ENGLAND & WALES CRICKET BOARD
The ECB is promoting women’s cricket more extensively than ever before. Thanks to high profile marketing campaigns, striking imagery and considerable national media coverage, the profile of the sport has never been higher.
The ECB’s partnerships with Sky Sports and BBC Radio ensured that every ball of the 2015 Women’s Ashes was broadcast, including live television coverage of a Women’s Test match for the first time in the history of the game.
Further history will be made this summer, when the inaugural Kia Super League is launched.
At the grassroots, over the last ten years the number of clubs offering women’s cricket has grown from 90 to over 650, alongside the number of female cricket coaches increasing from 556 to over 2750. Such achievements stem from the ECB making strong progress in implementing the 2013-17 Whole Sport Plan, which sees the women’s and girls’ game as an integrated priority for all 39 County Cricket Boards across the country.
The ECB has also committed to promoting diversity in the game through a major new joint initiative with the Equality and Human Rights Commission (EHRC). So far, the scheme has invested over £310,000 over the last 12 months into local activity, creating new opportunities for women and girls of all abilities to play, with a strong focus on soft ball cricket.
This year England Hockey moved the women’s game forward strategically in the UK, staging the Unibet EuroHockey Championships at Queen Elizabeth Olympic Park in front of record crowds.
The NGB deliberately placed the women’s finals in the most prestigious final time slot (traditionally given to the men) and as a result a TV audience of 1.5m saw the England women’s team become European Champions. On the back of that success the Hockey Champions Trophy will be live on BT Sport this year, as well as World League semi-finals 2017 and Women’s World Cup in 2018.
The international team provides huge inspiration to all ages with a host of high profile female sporting role models.
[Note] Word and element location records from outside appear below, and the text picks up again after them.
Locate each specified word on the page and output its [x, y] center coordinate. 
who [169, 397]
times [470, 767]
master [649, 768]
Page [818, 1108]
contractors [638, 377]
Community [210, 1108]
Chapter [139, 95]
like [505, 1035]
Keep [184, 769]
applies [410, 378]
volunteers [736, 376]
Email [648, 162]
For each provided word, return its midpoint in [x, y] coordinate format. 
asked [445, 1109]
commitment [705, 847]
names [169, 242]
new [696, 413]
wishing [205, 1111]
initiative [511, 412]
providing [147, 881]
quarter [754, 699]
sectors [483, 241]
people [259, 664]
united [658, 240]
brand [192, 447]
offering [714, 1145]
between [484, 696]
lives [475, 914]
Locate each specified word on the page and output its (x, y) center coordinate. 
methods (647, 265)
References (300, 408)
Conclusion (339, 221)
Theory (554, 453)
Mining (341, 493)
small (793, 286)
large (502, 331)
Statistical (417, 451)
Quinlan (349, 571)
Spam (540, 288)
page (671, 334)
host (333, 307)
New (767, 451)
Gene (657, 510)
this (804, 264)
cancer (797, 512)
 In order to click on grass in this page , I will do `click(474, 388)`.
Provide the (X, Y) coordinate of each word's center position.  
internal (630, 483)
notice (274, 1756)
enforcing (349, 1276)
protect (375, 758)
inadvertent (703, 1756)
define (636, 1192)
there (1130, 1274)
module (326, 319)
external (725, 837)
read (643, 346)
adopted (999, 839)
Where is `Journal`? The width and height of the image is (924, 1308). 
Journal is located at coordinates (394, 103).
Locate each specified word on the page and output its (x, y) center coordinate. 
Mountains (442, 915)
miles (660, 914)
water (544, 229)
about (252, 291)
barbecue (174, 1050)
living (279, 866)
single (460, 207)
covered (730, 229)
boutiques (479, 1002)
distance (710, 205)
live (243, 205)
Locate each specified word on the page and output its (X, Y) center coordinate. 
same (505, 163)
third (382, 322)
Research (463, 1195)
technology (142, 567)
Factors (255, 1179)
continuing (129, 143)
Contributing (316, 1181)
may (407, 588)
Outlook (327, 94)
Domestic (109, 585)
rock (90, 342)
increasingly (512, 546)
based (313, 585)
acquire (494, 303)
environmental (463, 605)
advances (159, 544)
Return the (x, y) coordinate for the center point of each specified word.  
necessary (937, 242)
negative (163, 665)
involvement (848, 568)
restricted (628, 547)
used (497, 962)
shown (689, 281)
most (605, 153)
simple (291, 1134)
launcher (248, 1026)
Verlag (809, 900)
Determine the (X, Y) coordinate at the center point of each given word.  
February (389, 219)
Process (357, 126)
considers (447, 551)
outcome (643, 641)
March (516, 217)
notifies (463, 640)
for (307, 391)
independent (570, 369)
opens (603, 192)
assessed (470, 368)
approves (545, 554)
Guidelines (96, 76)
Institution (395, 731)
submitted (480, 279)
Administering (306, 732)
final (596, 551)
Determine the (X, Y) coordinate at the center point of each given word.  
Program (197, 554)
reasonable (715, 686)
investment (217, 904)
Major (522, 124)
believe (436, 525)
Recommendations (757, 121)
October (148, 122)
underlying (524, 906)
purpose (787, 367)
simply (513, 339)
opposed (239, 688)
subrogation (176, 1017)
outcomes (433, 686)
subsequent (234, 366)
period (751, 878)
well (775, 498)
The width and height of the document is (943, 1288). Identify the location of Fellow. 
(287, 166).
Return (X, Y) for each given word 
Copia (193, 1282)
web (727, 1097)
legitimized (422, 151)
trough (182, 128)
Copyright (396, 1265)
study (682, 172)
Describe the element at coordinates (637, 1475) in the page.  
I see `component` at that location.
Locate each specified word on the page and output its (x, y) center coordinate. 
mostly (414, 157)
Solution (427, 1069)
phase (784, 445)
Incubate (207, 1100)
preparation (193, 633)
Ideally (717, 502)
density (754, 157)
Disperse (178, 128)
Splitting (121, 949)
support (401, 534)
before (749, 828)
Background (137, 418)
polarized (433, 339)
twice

In 2015 Kate Richardson-Walsh MBE became GB’s most capped female hockey player; Lily Owlsey was FIH Women’s Rising Star of the Year; Karen Brown was FIH Female Coach of the Year and Wendy Russell Sports Coach UK Disability Coach of the year.
Hockey used the successes, profile and role models to drive an engagement programme which has seen a huge rise in girls playing club hockey.
England Hockey has also encouraged 12,000 women back to the game with its highly successful Back to Hockey programme with the support of 300 clubs around the country.